Question: 2sinϴ=2-cosϴ then sinϴ=?...

Question

2sinϴ=2-cosϴ then sinϴ=?

Answer 1

Solution

We are asked to find the value(s) of $\sin\theta$ given the equation $2\sin\theta = 2 - \cos\theta$ .

The given equation is $2\sin\theta = 2 - \cos\theta$ . Rearrange the equation: $2\sin\theta + \cos\theta = 2$

To solve this equation, we can square both sides. First, isolate one of the terms if needed, but in this form, squaring directly might introduce $\sin\theta\cos\theta$ term. A better approach for squaring is to move one term to the other side if necessary to eliminate the constant term, or express one trig function in terms of the other.

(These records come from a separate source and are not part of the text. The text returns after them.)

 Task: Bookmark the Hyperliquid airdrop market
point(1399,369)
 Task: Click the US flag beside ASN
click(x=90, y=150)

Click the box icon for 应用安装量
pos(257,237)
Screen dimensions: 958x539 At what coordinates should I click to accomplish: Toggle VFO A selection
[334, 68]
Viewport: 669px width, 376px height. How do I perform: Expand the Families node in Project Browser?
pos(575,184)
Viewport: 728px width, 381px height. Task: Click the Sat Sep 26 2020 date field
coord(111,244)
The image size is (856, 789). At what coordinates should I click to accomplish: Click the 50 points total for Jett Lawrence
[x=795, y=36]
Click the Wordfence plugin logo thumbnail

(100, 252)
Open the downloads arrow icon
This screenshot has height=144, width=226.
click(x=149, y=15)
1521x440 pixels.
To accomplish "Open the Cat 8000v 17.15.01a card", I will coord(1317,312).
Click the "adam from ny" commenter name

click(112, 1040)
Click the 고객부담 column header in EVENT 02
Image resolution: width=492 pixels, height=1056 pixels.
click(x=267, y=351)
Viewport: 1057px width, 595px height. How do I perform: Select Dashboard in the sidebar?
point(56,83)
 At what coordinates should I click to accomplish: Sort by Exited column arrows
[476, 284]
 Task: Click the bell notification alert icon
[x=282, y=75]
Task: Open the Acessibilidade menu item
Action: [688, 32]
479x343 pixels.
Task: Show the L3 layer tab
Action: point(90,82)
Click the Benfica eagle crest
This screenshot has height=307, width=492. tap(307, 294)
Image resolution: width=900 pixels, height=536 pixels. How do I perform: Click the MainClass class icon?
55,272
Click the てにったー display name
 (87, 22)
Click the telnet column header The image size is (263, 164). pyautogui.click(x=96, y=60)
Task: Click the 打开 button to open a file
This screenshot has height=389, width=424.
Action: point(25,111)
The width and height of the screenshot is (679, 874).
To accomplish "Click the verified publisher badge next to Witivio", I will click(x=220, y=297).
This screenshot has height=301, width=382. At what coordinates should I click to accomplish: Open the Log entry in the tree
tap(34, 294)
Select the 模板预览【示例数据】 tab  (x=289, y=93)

Let's use the identity $\sin^2\theta + \cos^2\theta = 1$ . We can express $\cos\theta$ in terms of $\sin\theta$ or vice versa after squaring. From the original equation, $\cos\theta = 2 - 2\sin\theta$ . Substitute this into the identity $\sin^2\theta + \cos^2\theta = 1$ : $\sin^2\theta + (2 - 2\sin\theta)^2 = 1$ $\sin^2\theta + (4 - 8\sin\theta + 4\sin^2\theta) = 1$ $\sin^2\theta + 4 - 8\sin\theta + 4\sin^2\theta = 1$ Combine like terms: $5\sin^2\theta - 8\sin\theta + 4 = 1$ $5\sin^2\theta - 8\sin\theta + 3 = 0$

This is a quadratic equation in terms of $\sin\theta$ . Let $x = \sin\theta$ . The equation becomes $5x^2 - 8x + 3 = 0$ . We can solve this quadratic equation for $x$ using factorization or the quadratic formula. Using factorization: We look for two numbers that multiply to $5 \times 3 = 15$ and add up to $-8$ . These numbers are $-3$ and $-5$ . $5x^2 - 5x - 3x + 3 = 0$ $5x(x - 1) - 3(x - 1) = 0$ $(5x - 3)(x - 1) = 0$

This gives two possible solutions for $x = \sin\theta$ :

$5x - 3 = 0 \implies 5x = 3 \implies x = \frac{3}{5}$ So, $\sin\theta = \frac{3}{5}$ .
$x - 1 = 0 \implies x = 1$ So, $\sin\theta = 1$ .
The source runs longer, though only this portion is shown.